* [GIVEN PROBLEM]
Format the rows from the start through the line containing "[x=437, y=897]" as a two-column CSV with the headers request and answer. Give one line per row, with each value in a single quoted field and line breaks replaced by spaces.

* [DATASET EXCERPTS]
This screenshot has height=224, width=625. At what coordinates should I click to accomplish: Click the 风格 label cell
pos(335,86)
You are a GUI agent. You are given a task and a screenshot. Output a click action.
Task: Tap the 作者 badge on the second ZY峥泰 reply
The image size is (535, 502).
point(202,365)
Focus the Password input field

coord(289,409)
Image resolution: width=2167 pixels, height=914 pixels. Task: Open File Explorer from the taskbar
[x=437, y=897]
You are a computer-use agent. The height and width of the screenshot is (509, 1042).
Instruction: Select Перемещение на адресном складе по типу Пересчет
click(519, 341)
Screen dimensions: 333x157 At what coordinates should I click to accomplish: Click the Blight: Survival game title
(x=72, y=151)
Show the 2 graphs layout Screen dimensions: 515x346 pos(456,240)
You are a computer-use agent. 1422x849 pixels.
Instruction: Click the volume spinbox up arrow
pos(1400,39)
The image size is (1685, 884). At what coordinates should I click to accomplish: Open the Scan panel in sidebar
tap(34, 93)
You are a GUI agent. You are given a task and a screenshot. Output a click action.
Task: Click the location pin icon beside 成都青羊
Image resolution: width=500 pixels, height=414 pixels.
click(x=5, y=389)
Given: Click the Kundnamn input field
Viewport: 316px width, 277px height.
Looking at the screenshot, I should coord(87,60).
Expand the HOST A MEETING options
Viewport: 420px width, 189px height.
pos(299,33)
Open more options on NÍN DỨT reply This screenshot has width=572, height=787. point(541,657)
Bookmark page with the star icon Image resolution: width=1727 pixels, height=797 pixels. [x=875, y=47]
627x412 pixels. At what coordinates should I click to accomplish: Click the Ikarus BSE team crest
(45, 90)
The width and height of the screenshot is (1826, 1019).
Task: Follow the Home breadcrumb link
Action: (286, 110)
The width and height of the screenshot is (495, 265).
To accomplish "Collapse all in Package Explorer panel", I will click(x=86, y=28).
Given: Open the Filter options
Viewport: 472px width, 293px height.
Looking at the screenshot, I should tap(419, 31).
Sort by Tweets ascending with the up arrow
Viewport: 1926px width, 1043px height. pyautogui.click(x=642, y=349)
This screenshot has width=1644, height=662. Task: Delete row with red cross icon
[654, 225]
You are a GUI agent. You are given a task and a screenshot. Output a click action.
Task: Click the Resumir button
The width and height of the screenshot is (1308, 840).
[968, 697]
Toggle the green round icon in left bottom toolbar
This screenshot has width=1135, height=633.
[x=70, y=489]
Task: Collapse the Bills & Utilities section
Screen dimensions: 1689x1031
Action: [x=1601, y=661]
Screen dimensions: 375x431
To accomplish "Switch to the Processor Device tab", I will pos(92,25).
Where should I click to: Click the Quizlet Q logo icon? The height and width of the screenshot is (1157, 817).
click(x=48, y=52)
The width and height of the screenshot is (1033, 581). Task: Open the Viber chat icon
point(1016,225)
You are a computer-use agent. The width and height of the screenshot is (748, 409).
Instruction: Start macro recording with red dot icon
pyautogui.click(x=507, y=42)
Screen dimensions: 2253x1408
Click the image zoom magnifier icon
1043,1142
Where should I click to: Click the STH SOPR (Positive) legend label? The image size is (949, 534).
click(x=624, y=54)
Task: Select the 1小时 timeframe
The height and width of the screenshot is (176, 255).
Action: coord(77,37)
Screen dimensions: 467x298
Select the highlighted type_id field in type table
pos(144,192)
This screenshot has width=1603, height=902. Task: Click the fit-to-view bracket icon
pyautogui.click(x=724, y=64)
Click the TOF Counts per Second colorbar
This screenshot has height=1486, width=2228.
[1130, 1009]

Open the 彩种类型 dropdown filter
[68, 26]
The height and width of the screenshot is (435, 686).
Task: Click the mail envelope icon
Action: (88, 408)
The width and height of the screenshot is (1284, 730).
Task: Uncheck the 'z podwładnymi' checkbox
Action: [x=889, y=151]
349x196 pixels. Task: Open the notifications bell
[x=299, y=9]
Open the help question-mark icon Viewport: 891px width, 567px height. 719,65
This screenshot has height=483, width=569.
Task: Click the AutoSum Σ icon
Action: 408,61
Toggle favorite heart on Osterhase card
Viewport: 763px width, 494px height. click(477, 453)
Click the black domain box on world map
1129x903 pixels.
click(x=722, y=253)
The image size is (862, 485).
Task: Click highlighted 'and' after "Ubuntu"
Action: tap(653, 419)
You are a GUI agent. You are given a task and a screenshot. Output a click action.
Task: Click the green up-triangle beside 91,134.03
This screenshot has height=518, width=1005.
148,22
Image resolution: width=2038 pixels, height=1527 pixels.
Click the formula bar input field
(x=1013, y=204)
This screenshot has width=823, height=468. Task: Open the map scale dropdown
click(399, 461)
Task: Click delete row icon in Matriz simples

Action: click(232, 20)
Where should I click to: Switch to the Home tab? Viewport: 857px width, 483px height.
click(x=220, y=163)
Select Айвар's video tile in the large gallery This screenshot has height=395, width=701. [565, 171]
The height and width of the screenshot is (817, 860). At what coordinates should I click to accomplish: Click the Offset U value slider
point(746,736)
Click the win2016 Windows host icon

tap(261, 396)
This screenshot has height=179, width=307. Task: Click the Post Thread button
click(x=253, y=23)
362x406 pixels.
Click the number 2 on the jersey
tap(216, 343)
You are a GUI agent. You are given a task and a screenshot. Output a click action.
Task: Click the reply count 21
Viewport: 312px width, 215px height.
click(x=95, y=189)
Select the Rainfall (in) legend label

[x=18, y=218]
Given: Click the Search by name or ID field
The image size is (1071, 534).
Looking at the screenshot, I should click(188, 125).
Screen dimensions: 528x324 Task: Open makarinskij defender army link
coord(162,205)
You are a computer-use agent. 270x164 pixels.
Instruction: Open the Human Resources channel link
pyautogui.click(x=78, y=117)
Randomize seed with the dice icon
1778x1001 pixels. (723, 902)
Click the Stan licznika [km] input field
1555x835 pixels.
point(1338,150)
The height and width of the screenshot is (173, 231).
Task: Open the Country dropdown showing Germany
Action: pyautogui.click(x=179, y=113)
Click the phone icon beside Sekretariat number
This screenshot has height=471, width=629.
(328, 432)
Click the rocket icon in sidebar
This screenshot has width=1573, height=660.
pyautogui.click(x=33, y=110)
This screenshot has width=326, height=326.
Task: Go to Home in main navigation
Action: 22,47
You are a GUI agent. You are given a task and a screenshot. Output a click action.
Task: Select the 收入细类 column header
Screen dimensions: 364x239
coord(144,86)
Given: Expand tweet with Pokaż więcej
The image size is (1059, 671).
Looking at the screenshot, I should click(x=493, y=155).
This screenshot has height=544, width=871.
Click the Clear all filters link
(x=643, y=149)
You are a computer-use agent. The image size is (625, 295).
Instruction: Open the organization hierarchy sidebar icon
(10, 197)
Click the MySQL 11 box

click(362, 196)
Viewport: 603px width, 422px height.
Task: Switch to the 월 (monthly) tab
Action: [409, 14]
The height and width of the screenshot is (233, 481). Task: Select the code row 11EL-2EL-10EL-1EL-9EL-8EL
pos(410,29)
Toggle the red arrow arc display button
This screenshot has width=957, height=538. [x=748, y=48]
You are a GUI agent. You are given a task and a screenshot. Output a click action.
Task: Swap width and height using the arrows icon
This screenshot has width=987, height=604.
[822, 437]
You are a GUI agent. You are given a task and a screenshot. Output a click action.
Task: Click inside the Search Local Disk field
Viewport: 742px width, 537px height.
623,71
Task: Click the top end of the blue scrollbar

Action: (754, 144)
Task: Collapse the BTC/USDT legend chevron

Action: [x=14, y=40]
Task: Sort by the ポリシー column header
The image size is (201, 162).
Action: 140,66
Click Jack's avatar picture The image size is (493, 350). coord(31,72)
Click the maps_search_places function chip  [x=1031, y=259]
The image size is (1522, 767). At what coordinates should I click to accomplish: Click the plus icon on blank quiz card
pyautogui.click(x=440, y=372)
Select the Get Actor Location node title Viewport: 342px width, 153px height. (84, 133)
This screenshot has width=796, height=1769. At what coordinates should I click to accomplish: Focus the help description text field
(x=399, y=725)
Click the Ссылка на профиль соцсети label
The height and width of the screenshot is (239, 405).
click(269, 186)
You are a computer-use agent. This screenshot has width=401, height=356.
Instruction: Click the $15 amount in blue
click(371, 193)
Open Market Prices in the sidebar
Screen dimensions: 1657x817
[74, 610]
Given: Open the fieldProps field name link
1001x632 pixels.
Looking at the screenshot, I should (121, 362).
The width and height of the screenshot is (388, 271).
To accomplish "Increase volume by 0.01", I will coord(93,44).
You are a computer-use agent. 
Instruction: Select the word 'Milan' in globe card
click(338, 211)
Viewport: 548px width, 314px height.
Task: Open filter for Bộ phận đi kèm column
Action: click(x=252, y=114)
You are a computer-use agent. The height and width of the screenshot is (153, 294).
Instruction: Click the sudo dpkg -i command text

* [EXERCISE OUTPUT]
request,answer
"This screenshot has height=224, width=625. At what coordinates should I click to accomplish: Click the 风格 label cell","pos(335,86)"
"You are a GUI agent. You are given a task and a screenshot. Output a click action. Task: Tap the 作者 badge on the second ZY峥泰 reply The image size is (535, 502).","point(202,365)"
"Focus the Password input field","coord(289,409)"
"Image resolution: width=2167 pixels, height=914 pixels. Task: Open File Explorer from the taskbar","[x=437, y=897]"